The renal nephrometry score of the left midpole lesions was 11p, indicating a high complexity. Given the complexity and number of lesions, nephron sparing surgery was deemed too high a risk. We performed percutaneous ultrasound-guided microwave ablation (Emprint Ablation System, Medtronic) to treat the lesions in the left kidney, average wattage of 50 W and ablation time 6 min 30 s per lesion. Technical success was confirmed at post-ablation MRI (Figure 3b). Interval microwave ablation of the right renal lesions will be performed. The patient did not experience any post-ablation complications.

Discussion

This patient had obvious features of TSC including, seizures due to underlying brain abnormalities, typical skin lesions, and hypertension as the presenting sign of underlying renal anomalies. With the identification of a pathogenic variant in TSC2, his condition was molecularly confirmed and enabled accurate genetic counselling. Up to two-third of patients with TSC have the condition due to a de novo (new) mutation. The risk to his offspring of inheriting the TSC2 variant is 50%.

Renal lesions occur in 50% – 80% of patients with TSC, with AMLs being the most common (75% – 80%). Angiomyolipomas may be classified according to fat content into lipid rich, lipid poor and lipid absent.[5] Renal cysts may also be identified in patients with TSC.[4] While most RCCs occur sporadically, 3% – 5% are associated with hereditary syndromes, like Von-Hippel Lindau (VHL) disease, hereditary papillary RCC, and Birt–Hogg–Dubé (BHD) syndrome which is the most common. Renal cell carcinoma is very rare in TSC (< 3% of patients) and even rarer in the paediatric population (average age is 30 years).[4]

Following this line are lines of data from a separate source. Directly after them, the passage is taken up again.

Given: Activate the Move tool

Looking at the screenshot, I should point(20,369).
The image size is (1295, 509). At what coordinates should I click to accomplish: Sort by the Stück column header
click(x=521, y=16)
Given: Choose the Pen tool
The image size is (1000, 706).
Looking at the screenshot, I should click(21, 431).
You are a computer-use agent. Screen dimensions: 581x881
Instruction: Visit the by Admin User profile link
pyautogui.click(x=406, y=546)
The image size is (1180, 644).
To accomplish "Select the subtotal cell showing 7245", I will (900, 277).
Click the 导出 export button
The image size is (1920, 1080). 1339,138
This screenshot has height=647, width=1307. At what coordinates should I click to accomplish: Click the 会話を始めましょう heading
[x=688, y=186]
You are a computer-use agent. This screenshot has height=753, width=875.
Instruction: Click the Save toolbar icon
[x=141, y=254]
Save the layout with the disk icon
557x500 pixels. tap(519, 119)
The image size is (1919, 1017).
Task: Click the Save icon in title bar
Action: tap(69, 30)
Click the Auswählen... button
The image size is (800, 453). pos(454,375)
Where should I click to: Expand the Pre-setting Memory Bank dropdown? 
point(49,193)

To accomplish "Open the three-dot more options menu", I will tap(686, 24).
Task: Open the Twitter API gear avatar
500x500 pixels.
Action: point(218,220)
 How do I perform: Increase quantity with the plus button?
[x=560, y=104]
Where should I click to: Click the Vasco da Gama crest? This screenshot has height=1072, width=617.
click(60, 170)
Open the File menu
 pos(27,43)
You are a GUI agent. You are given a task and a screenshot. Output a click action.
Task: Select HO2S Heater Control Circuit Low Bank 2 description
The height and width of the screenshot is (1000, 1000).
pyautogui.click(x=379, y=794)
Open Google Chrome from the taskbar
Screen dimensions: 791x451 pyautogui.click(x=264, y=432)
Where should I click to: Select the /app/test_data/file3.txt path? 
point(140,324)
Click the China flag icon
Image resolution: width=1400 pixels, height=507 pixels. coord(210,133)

Treatment principles for these patients are cancer control, rather than cure, while preserving renal function. RCC develops metastatic potential as the size increases, and if individual tumour size can be kept below 3 cm – 7 cm in maximal diameter, the risk of metastases is estimated at less than 4%. Treatment should be nephron sparing, either surgical or using ablative therapy.[6,7]

Everolimus, an oral mTOR inhibitor, is effective in treating TSC-associated lesions, not only in the kidney, but also in the CNS; however, it is not recommended for the treatment of non-metastatic RCC.[8,9]

Renal cysts or polycystic kidney disease can develop in patients with TSC. As opposed to renal AMLs, renal cysts occur in younger children. Although renal cysts are generally asymptomatic, they can more frequently cause subsequent hypertension with rapid progression to end-stage renal failure.[10,12] Thus, screening and treating hypertension and proteinuria, as well as preserving renal tissue, with the use of mTOR inhibitors, and sparing of renal tissue are advocated.[11,13]

Conclusion

Microwave ablasion of selected cases of TSC-associated RCC, in conjunction with Everolimus, is a cornerstone of treatment for renal and central nervous system lesions in TSC.